Section 2: Most Alarming Resistance Patterns
Identify and justify the two most clinically alarming findings in the Ward 6 antibiogram.
Guidance: Look beyond individual susceptibility percentages to the combination of findings. Consider: Which resistance mechanisms are present? Which organisms have the fewest remaining treatment options? What does 43% carbapenemase-producing Klebsiella mean for the ward? Approx. 150 words.
Section 3: Three-Point Stewardship Intervention
Design three specific AMSP interventions for Ward 6. Each must name the strategy, describe implementation, and link to the antibiogram finding.
Guidance: Choose from: formulary restriction/preauthorisation, prospective audit with feedback, antibiogram-guided empirical therapy guidelines, culture-before-antibiotic policy, de-escalation protocol. Be specific — 'don't use carbapenems' is not an intervention; a documented 72-hour review trigger with ID pharmacist sign-off is. Approx. 200 words.
Section 4: Your Role as a Junior Clinician
Beyond following guidelines, what two personal actions will you commit to as a junior doctor in this ward to contribute to antimicrobial stewardship?
Guidance: Think about communication, documentation, culture practices, consultation behaviours, and peer influence. Avoid vague statements ('prescribe wisely'). Name the concrete action and explain why it matters. Approx. 100 words.
Grading Rubric — Antibiogram Interpretation & Stewardship Intervention Rubric (25 points)

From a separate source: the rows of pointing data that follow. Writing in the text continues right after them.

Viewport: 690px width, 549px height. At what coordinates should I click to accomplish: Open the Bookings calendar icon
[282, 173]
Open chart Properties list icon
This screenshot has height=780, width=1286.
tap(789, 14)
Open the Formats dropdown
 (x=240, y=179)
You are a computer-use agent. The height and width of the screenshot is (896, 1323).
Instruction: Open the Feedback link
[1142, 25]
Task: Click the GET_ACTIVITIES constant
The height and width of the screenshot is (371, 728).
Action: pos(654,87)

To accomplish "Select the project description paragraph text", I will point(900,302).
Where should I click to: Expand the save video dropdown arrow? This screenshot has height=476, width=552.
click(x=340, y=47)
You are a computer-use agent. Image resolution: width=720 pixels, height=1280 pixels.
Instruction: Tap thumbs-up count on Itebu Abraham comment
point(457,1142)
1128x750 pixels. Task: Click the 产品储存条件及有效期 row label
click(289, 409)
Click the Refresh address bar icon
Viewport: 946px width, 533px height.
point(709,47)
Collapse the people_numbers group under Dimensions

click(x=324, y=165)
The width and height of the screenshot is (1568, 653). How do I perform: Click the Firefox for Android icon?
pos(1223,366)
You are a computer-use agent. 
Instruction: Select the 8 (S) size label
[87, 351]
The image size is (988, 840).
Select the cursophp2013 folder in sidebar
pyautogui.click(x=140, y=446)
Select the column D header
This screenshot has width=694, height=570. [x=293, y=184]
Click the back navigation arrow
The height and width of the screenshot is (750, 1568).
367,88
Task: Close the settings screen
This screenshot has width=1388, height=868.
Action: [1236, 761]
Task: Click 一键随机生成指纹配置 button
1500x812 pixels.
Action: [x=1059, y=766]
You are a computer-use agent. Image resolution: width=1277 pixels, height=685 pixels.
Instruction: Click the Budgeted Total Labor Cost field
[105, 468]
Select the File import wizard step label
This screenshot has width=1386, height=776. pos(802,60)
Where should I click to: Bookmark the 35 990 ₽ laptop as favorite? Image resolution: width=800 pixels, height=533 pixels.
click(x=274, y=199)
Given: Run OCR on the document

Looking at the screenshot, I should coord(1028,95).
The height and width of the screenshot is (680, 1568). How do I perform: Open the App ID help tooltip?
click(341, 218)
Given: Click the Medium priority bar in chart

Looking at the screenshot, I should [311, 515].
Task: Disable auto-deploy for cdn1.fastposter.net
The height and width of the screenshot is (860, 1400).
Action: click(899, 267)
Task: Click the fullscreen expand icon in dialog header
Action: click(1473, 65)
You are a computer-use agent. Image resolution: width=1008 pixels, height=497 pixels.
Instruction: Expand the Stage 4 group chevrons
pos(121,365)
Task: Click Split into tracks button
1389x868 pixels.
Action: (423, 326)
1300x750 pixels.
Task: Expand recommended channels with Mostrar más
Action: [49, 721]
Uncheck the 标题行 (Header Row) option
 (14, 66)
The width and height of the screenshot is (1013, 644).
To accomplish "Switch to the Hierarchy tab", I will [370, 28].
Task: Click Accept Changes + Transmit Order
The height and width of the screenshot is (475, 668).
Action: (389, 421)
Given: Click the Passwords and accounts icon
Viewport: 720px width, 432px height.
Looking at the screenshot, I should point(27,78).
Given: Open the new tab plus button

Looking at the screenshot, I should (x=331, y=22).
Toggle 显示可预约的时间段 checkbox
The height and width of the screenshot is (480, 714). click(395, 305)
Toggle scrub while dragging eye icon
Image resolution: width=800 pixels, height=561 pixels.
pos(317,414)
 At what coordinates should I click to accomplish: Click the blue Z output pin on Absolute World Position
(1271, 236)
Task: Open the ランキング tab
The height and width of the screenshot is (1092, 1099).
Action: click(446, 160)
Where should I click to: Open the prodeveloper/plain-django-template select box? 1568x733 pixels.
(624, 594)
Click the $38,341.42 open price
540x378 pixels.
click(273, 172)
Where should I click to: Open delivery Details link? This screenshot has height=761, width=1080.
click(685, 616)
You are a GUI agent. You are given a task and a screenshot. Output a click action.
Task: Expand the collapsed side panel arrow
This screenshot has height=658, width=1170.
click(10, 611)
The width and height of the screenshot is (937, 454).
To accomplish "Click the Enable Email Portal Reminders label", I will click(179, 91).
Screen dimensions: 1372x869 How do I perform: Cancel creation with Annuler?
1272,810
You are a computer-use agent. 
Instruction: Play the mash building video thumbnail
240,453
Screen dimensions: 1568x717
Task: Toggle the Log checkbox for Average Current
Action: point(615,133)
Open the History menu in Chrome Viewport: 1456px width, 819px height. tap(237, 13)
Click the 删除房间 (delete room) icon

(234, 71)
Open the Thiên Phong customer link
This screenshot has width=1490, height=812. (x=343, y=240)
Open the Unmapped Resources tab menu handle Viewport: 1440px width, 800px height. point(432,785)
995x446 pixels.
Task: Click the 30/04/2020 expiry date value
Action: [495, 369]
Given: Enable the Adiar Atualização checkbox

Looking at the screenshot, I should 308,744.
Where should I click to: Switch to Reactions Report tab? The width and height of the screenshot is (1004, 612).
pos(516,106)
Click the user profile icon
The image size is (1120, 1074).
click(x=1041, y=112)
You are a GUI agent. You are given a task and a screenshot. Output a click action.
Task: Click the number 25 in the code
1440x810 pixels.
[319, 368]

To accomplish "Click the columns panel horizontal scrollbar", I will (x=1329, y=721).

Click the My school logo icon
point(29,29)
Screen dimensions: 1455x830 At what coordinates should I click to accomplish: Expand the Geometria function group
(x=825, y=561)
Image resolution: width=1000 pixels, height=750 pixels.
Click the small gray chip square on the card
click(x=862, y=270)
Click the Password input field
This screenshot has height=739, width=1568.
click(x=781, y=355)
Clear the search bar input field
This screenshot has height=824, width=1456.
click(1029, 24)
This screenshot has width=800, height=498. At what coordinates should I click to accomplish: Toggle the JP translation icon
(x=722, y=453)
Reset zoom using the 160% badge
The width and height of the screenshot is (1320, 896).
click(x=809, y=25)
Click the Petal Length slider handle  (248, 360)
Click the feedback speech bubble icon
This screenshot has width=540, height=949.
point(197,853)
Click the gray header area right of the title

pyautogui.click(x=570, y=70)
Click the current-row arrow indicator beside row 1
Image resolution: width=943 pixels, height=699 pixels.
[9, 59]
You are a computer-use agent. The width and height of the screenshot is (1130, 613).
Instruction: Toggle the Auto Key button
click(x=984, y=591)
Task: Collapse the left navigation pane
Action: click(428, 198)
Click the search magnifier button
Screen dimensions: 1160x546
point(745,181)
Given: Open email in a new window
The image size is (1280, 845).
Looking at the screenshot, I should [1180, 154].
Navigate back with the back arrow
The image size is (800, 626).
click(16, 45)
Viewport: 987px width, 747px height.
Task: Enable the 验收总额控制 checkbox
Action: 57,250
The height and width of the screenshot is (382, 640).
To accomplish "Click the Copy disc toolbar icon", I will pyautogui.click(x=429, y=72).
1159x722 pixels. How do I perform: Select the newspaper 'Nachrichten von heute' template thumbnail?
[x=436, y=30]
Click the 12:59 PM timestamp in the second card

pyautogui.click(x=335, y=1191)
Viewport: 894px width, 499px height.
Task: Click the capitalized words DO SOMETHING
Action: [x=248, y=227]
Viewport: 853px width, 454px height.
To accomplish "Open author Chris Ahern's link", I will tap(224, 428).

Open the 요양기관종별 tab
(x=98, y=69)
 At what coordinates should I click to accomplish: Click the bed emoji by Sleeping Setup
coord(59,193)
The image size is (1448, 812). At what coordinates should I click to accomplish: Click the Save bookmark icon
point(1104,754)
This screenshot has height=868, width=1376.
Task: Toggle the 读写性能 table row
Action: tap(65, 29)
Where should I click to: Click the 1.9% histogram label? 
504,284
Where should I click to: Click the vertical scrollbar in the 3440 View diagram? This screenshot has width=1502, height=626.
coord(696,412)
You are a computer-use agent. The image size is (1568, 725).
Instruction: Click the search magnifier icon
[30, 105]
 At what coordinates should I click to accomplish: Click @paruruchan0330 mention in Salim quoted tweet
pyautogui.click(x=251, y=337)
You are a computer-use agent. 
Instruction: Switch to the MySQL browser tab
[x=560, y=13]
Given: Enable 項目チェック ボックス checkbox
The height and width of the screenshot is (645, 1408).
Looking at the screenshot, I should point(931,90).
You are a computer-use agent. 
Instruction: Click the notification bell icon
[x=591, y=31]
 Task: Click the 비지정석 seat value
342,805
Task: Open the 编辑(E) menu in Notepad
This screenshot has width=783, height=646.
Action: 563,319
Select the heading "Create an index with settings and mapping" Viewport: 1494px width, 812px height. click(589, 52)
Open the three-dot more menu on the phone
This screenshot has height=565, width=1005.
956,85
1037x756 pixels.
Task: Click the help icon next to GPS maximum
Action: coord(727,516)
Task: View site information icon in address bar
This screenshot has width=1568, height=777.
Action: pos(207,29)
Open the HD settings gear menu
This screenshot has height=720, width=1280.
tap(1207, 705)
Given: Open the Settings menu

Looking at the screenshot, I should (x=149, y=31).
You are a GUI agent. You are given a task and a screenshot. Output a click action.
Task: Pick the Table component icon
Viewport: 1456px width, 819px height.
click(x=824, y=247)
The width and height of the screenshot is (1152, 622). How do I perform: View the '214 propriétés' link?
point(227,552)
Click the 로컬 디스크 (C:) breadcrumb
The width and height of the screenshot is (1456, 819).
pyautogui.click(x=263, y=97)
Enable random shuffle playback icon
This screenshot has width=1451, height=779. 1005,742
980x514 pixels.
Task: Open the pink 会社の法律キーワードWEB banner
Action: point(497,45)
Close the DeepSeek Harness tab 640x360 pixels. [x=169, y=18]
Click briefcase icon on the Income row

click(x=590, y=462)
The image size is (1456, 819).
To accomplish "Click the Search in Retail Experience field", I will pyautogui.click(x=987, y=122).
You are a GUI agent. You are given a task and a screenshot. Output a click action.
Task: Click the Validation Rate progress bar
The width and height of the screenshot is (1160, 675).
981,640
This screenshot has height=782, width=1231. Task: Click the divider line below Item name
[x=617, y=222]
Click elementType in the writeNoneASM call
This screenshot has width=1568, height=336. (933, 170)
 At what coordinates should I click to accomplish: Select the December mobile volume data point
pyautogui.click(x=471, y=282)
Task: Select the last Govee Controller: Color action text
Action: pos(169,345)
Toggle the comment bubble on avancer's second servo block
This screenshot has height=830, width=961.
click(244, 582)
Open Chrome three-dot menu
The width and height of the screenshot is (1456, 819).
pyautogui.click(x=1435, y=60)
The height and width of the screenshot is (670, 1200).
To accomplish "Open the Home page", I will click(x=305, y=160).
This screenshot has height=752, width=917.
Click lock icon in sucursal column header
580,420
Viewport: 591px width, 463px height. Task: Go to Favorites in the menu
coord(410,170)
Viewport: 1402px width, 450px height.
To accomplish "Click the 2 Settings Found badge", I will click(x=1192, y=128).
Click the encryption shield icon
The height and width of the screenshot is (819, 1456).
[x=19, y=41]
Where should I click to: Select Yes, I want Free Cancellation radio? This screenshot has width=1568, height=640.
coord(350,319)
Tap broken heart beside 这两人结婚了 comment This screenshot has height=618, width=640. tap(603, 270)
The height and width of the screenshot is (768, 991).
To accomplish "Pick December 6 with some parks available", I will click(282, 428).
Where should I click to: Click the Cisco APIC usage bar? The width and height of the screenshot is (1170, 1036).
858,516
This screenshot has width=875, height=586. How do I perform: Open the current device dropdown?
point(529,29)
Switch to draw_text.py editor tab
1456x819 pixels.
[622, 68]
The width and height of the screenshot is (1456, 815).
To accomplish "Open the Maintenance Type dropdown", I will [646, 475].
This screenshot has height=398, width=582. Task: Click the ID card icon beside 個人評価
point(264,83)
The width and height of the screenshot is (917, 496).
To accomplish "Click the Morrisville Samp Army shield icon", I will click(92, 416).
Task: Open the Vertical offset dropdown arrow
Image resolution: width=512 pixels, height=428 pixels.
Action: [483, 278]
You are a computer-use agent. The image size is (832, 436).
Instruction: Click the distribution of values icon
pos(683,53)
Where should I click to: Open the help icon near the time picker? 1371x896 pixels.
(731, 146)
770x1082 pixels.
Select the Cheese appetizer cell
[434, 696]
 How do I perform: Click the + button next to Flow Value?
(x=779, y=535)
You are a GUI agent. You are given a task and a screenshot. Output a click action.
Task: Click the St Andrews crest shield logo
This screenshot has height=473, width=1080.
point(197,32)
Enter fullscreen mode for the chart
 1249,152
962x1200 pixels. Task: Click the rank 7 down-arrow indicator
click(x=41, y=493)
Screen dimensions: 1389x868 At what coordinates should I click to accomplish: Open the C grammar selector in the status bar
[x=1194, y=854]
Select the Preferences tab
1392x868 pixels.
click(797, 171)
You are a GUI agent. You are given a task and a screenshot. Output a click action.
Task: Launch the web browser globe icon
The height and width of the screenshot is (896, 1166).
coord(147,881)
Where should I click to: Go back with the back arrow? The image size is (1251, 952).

| Criterion | Points | Full-marks descriptor |
|---|---|---|
| Section 1 — Antibiogram Interpretation: Accuracy and clinical reasoning about E. coli ESBL data and its prescribing implications | 6 pts | Accurately explains ESBL mechanism, correctly applies CLSI reporting rule (report all cephalosporins as resistant), clearly explains why empirical cephalosporins are clinically dangerous despite in-vitro susceptibility, and correctly identifies carbapenems or temocillin as appropriate alternatives for serious infections. |
| Section 2 — Resistance Pattern Analysis: Identification and mechanistic justification of the two most alarming findings | 6 pts | Identifies both 43% CPE Klebsiella (OXA-48/NDM) and 75% pan-resistant Acinetobacter as the two most alarming findings. Correctly explains the mechanism of each (carbapenemase-mediated hydrolysis for Klebsiella; multi-mechanism including MBL, porin loss, efflux, AmpC for Acinetobacter). Explicitly connects to severely limited therapeutic options (colistin-sparing agents only). |
| Section 3 — Stewardship Intervention Design: Quality, specificity, and mechanistic grounding of the three proposed interventions | 9 pts | Three distinct AMSP strategies named correctly (e.g. preauthorisation restriction, prospective 72-hour audit, culture-before-antibiotic). Each implementation step is concrete and operationally feasible (e.g. 'meropenem requires ID pharmacist approval for empirical use after culture sent'). Each explicitly links to the specific antibiogram finding it addresses. |
| Section 4 — Personal Stewardship Role: Specificity, realism, and self-reflective commitment | 4 pts | Two concrete, named personal actions that go beyond passive guideline compliance — e.g. 'Always send a blood culture before initiating antibiotics for suspected sepsis and document the collection in the case notes before prescribing' and 'Raise the antibiogram findings in morning rounds when a broad-spectrum antibiotic is prescribed without documented review'. Both explain why the action matters. |
PEER REVIEW
Your peer's response will be shared with you for structured feedback. Review Sections 1 and 3 only. For Section 1: Does the response correctly apply the ESBL reporting rule? Does it explain why empirical cephalosporins fail even when the zone looks 'susceptible'? For Section 3: Are the three interventions distinct AMSP strategies (not the same idea restated)? Is each intervention operationally specific — could a ward manager actually implement it? Provide 2–3 sentences of specific, constructive feedback for each section. Avoid vague praise. Point to at least one strength and one area for improvement.